---------- Source data

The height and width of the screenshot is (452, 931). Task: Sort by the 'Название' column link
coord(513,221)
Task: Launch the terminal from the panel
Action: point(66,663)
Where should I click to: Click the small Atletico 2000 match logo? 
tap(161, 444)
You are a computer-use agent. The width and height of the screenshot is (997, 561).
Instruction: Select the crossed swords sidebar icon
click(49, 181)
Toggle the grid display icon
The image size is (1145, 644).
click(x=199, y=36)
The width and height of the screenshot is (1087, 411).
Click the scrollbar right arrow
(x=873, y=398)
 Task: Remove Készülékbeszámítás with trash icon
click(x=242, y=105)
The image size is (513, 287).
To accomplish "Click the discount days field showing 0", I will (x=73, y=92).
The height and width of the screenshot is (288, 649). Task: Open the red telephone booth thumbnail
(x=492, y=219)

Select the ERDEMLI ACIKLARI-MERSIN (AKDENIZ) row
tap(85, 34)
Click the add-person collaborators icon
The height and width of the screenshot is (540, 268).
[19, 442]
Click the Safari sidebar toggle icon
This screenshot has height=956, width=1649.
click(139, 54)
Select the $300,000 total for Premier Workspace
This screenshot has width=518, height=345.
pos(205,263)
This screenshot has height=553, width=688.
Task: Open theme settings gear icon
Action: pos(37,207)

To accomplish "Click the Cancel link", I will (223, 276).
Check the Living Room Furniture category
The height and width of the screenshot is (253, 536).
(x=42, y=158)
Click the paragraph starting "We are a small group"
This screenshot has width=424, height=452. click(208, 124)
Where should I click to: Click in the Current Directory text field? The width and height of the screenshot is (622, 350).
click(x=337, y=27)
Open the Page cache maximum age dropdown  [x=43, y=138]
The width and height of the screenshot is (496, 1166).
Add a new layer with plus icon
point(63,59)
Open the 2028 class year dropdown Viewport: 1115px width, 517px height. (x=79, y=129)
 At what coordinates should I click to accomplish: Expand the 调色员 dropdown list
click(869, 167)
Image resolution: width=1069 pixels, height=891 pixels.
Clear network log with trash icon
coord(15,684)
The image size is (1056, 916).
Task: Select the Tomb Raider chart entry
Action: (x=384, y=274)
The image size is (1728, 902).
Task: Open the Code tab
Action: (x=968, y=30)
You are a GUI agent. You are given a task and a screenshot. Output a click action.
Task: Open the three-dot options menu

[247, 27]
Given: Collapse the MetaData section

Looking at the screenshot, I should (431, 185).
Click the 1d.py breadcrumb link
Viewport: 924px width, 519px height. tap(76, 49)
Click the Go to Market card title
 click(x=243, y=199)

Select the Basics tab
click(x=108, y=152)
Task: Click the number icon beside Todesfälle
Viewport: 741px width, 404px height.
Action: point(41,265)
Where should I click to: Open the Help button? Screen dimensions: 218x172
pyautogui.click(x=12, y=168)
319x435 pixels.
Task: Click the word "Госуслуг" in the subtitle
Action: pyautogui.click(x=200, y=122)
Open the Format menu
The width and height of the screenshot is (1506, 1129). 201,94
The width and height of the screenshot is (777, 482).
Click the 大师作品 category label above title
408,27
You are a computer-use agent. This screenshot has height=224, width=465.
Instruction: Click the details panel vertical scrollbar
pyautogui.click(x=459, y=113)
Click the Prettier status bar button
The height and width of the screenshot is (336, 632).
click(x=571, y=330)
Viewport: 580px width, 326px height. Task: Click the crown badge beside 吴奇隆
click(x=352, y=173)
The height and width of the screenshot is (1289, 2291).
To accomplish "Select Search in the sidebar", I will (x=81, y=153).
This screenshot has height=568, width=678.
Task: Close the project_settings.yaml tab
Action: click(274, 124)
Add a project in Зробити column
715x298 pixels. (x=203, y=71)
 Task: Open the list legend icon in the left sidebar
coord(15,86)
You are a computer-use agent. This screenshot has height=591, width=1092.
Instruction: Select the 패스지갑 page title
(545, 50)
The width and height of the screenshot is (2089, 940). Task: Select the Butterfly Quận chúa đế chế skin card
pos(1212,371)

--------------------

What to do ▸
Reproduce every line of the listing above without changing anything.

Final result ▸
The height and width of the screenshot is (452, 931). Task: Sort by the 'Название' column link
coord(513,221)
Task: Launch the terminal from the panel
Action: point(66,663)
Where should I click to: Click the small Atletico 2000 match logo? 
tap(161, 444)
You are a computer-use agent. The width and height of the screenshot is (997, 561).
Instruction: Select the crossed swords sidebar icon
click(49, 181)
Toggle the grid display icon
The image size is (1145, 644).
click(x=199, y=36)
The width and height of the screenshot is (1087, 411).
Click the scrollbar right arrow
(x=873, y=398)
 Task: Remove Készülékbeszámítás with trash icon
click(x=242, y=105)
The image size is (513, 287).
To accomplish "Click the discount days field showing 0", I will (x=73, y=92).
The height and width of the screenshot is (288, 649). Task: Open the red telephone booth thumbnail
(x=492, y=219)

Select the ERDEMLI ACIKLARI-MERSIN (AKDENIZ) row
tap(85, 34)
Click the add-person collaborators icon
The height and width of the screenshot is (540, 268).
[19, 442]
Click the Safari sidebar toggle icon
This screenshot has height=956, width=1649.
click(139, 54)
Select the $300,000 total for Premier Workspace
This screenshot has width=518, height=345.
pos(205,263)
This screenshot has height=553, width=688.
Task: Open theme settings gear icon
Action: pos(37,207)

To accomplish "Click the Cancel link", I will (223, 276).
Check the Living Room Furniture category
The height and width of the screenshot is (253, 536).
(x=42, y=158)
Click the paragraph starting "We are a small group"
This screenshot has width=424, height=452. click(208, 124)
Where should I click to: Click in the Current Directory text field? The width and height of the screenshot is (622, 350).
click(x=337, y=27)
Open the Page cache maximum age dropdown  [x=43, y=138]
The width and height of the screenshot is (496, 1166).
Add a new layer with plus icon
point(63,59)
Open the 2028 class year dropdown Viewport: 1115px width, 517px height. (x=79, y=129)
 At what coordinates should I click to accomplish: Expand the 调色员 dropdown list
click(869, 167)
Image resolution: width=1069 pixels, height=891 pixels.
Clear network log with trash icon
coord(15,684)
The image size is (1056, 916).
Task: Select the Tomb Raider chart entry
Action: (x=384, y=274)
The image size is (1728, 902).
Task: Open the Code tab
Action: (x=968, y=30)
You are a GUI agent. You are given a task and a screenshot. Output a click action.
Task: Open the three-dot options menu

[247, 27]
Given: Collapse the MetaData section

Looking at the screenshot, I should (431, 185).
Click the 1d.py breadcrumb link
Viewport: 924px width, 519px height. tap(76, 49)
Click the Go to Market card title
 click(x=243, y=199)

Select the Basics tab
click(x=108, y=152)
Task: Click the number icon beside Todesfälle
Viewport: 741px width, 404px height.
Action: point(41,265)
Where should I click to: Open the Help button? Screen dimensions: 218x172
pyautogui.click(x=12, y=168)
319x435 pixels.
Task: Click the word "Госуслуг" in the subtitle
Action: pyautogui.click(x=200, y=122)
Open the Format menu
The width and height of the screenshot is (1506, 1129). 201,94
The width and height of the screenshot is (777, 482).
Click the 大师作品 category label above title
408,27
You are a computer-use agent. This screenshot has height=224, width=465.
Instruction: Click the details panel vertical scrollbar
pyautogui.click(x=459, y=113)
Click the Prettier status bar button
The height and width of the screenshot is (336, 632).
click(x=571, y=330)
Viewport: 580px width, 326px height. Task: Click the crown badge beside 吴奇隆
click(x=352, y=173)
The height and width of the screenshot is (1289, 2291).
To accomplish "Select Search in the sidebar", I will (x=81, y=153).
This screenshot has height=568, width=678.
Task: Close the project_settings.yaml tab
Action: click(274, 124)
Add a project in Зробити column
715x298 pixels. (x=203, y=71)
 Task: Open the list legend icon in the left sidebar
coord(15,86)
You are a computer-use agent. This screenshot has height=591, width=1092.
Instruction: Select the 패스지갑 page title
(545, 50)
The width and height of the screenshot is (2089, 940). Task: Select the Butterfly Quận chúa đế chế skin card
pos(1212,371)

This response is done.